- Supplied passage -
By Cdr S. Shrikumar (Retd.), Indian Navy

Engineering Services Outsourcing in Shipbuilding

Increasingly, equipment manufacturers are integrating advanced technology into the design of most products. Even everyday kitchen appliances come engineered with built-in IT that helps connect the appliance with a smart device via which to operate the appliance and gather data to enable predictive and preventive maintenance. 

In the case of more complex equipment - in the aerospace industry for example - the integration of advanced technology during equipment engineering, makes it a complex and expensive activity. It becomes extremely difficult for firms designing and manufacturing aerospace equipment to gather the required technical talent and simultaneously also manage cost pressures. Firms manufacturing aerospace equipment, therefore, buy a wide range of engineering services, through outsourcing, to gain cost-effective access to skills and capacity. 

The trigger for outsourcing engineering services to India was first provided by global automotive majors who outsourced several non-core engineering activities to local Engineering Service Providers (ESPs).

- What you will do -
Continue the passage on engineering services outsourcing in shipbuilding, picking up after its final sentence.

- Data rows -
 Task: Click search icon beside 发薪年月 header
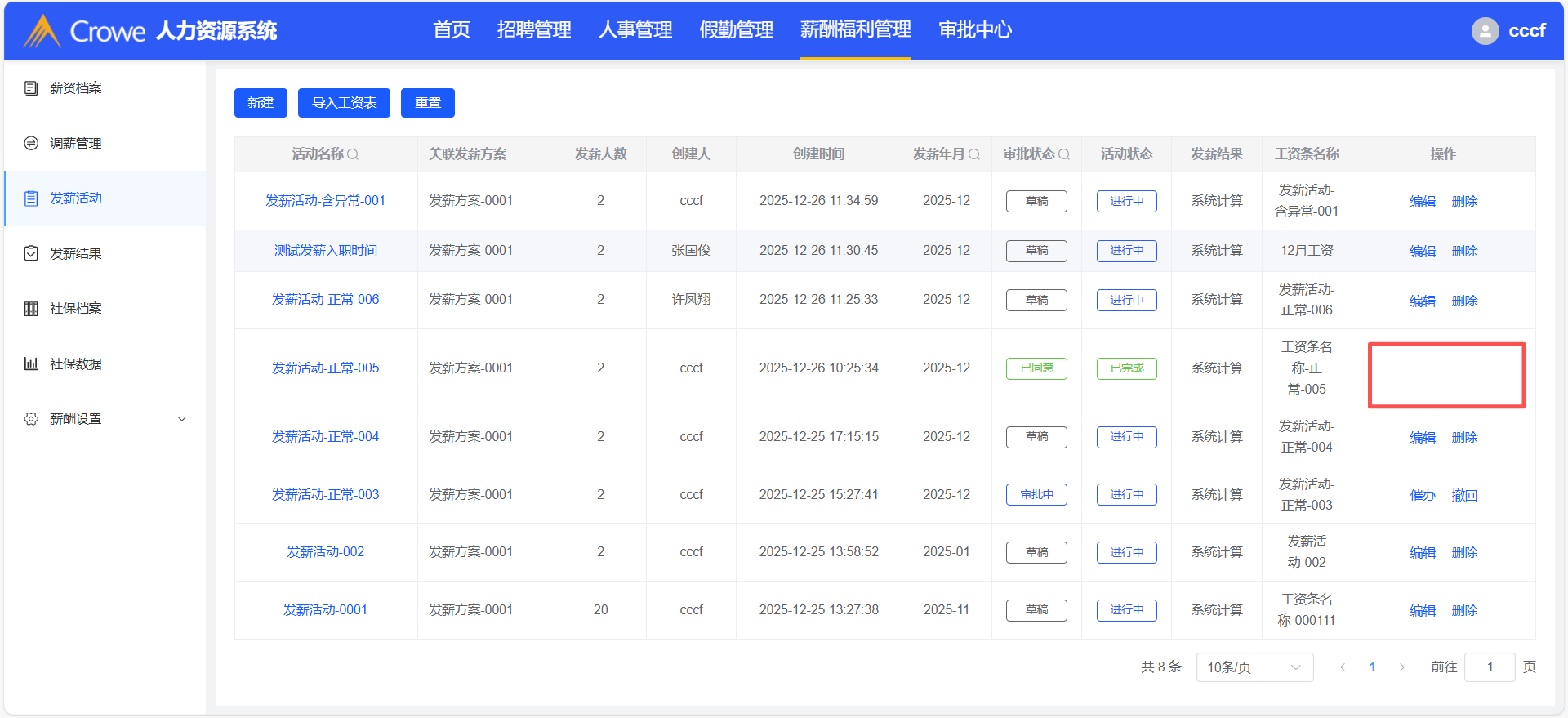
...
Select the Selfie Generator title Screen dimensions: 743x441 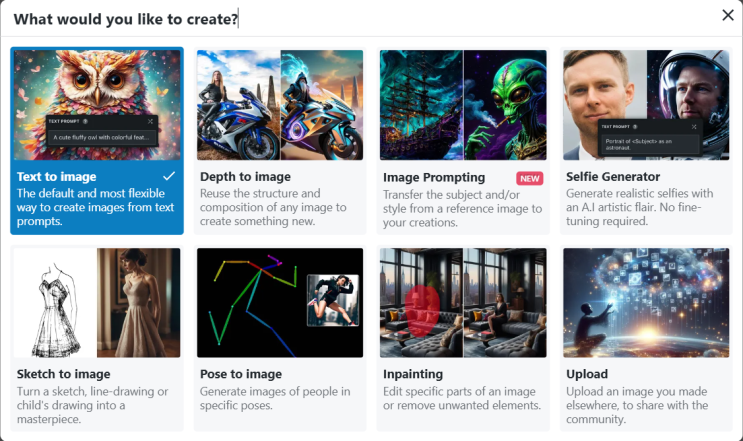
* * *
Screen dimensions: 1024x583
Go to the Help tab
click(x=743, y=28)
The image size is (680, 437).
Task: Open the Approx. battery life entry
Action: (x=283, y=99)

- Task result -
The initial Engineering Services Outsourcing (ESO) contracts were tactical and structured as renewable Time & Materials (T&M) arrangements. Gradually, T&M arrangements as a basis for buying external services began declining and were steadily replaced by ‘pay-per-service and ‘work package’ arrangements. Under the work package approach, ESO firms make upfront commitments on pricing, on-time delivery, service quality, etc and payment to the ESO firms is made on their meeting these goals.

The work package approach enables firms to achieve the two most important objectives for buying ESO services - (a) improvements in efficiency & productivity and, (b) effective management of production costs. Additional benefits such as quicker time-to-market, better management of talent/lack of resources, and efficient compliance to offset requirements also accrue to the firms. 

Of late, a new trend increasingly seen in the ESO industry, enabled by industrial automation, robotics, and 3D printing is the integration of even the manufacturing function as an additional field of expertise. 

Over the last two decades, ESO activity, in the aerospace domain in India, has gained significant traction, exhibited steady growth, and attained impressive maturity. 

The Indian aerospace ESO ecosystem comprises a mix of Global Engineering Centres (GECs) set up by parent aerospace firms and local Engineering Service Providers (ESPs). 

Nearly every major global aerospace firm has an engineering facility in India. Global aerospace majors are drawn to India due to the ready availability of quality technical talent in software, modeling, simulation, and electronics.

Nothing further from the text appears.